Les données spatiales sont en quantité en ce qui concerne le dossier de l’agglomération de Dampierre-Fontenelle, ce qui n’est pas le cas des données chronologiques. Une prospection pédestre serait alors le moyen le plus rapide d’obtenir des informations afin de préciser les modalités de l’évolution du relais routier d’autant plus que nous possédons un plan des précis des structures qui le composent. Il serait ainsi possible de cibler ces opérations. L’objectif serait également d’en savoir davantage sur la nature de l’occupation et notamment sur la présence d’un artisanat spécifique.

 

 

9. Bibliographie

 

Bénard, Mangin, Goguey, Roussel 1994 : BENARD (J.), MANGIN (M.), GOGUEY (R.), ROUSSEL (L.) – Les agglomérations antiques de Côte d’Or, Annales Littéraires de l’Université de Besançon, Paris, 1994, p. 139-142.

 

Benoît 2005 : BENOIT (B.) – Prospection-Inventaire pluri-annuelle 2004-2009. Campagne 2004-2005, SRA Bourgogne, Dijon, 2005, n.p.

 

Fovet 2003 : FOVET (E.) – L’occupation du sol entre Tille et Saône de la protohistoire au Haut Moyen-Age : premier état de la question, Mémoire de maîtrise, Université de Franche-Comté, Besançon, 2003, 2 vol., 151 p. et 94 p.

 

Goguey 1976 : GOGUEY (R.) – Rapport de prospection aérienne, SRA Bourgogne, Dijon, 1976, n.p.

 

Goguey 1976-1977 : GOGUEY (R.) – 1975-1976 : Un bilan exceptionnel à l’actif de l’archéologie aérienne, Mémoires de la Commission des Antiquités de la Côte d’Or, t. 30, 1976-1977, p. 135-136.

 

Goguey 1990-1992 : GOGUEY (R.) – Recherches d’archéologie aérienne en Côte d’Or. Années 1990-1991-1992, Mémoires de la Commission des Antiquités de la Côte d’Or, t. 36, 1990-1992, p. 10-32.

 

Goguey 1991 : GOGUEY (R.) – Rapport de prospection aérienne, SRA Bourgogne, Dijon, 1991, n.p.

 

Goguey, Cordier 2011 : GOGUEY (R.), CORDIER (A.) – Rapport de prospection aérienne, SRA Bourgogne, Dijon, 2011, n.p.

 

Maillard de Chambure 1828-1829 : MAILLARD DE CHAMBURE (C.-H.) – Rapport sur les travaux de la Commission permanente d’antiquités.
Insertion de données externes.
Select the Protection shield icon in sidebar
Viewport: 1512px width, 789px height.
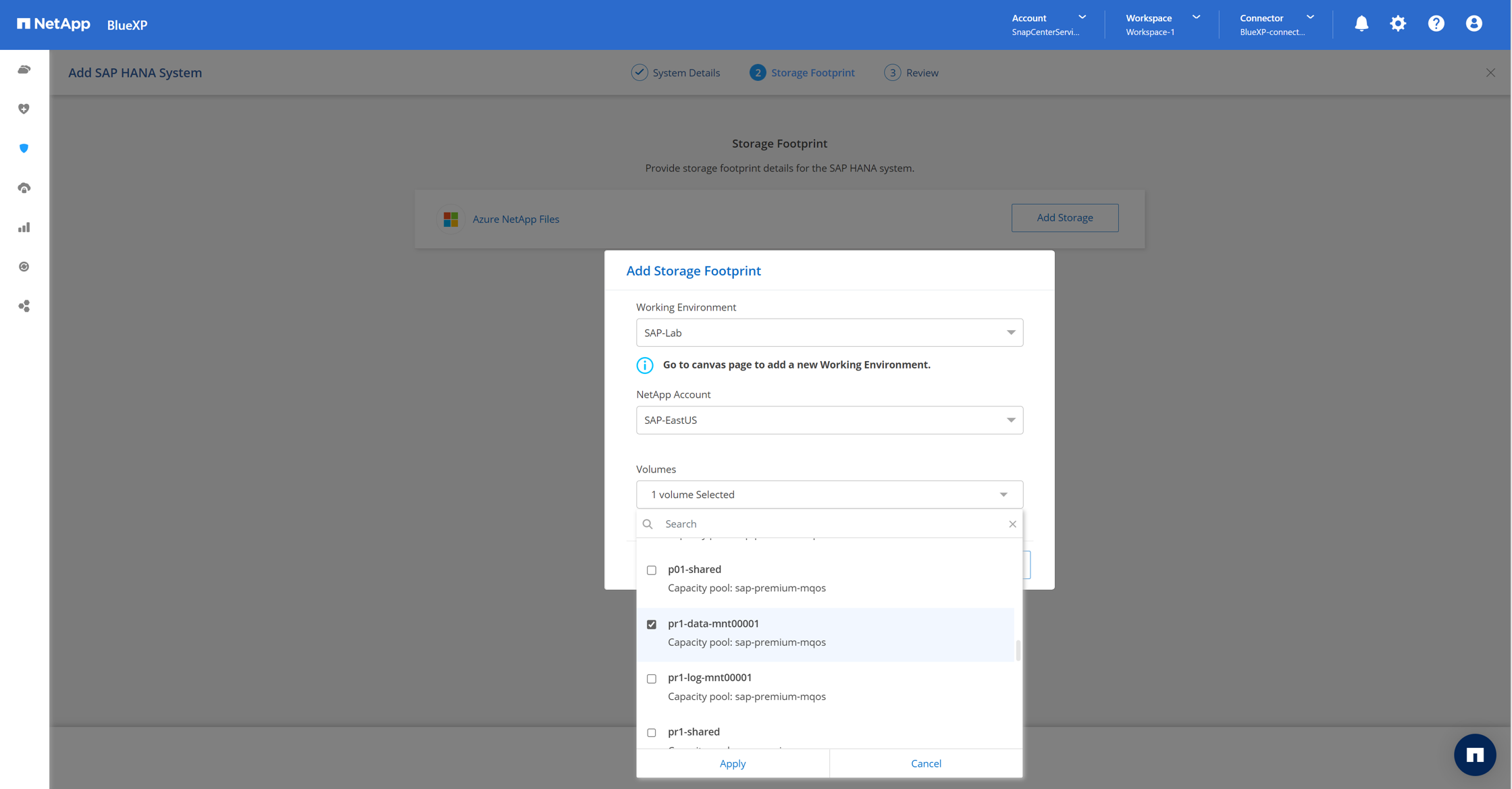[x=24, y=148]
Antiquités découvertes depuis le 20 novembre 1827 jusqu’au 25 août 1829, Mémoires de l’Académie de Dijon, 1828-1829, p. 229-242.

 

Provost et alii 2009 : PROVOST (M.) – Dampierre-et-Flée, Carte Archéologique de la Gaule : La Côte d’Or 21/2, Académie des Inscriptions et des Belles Lettres, Paris, 2009, p. 218-219.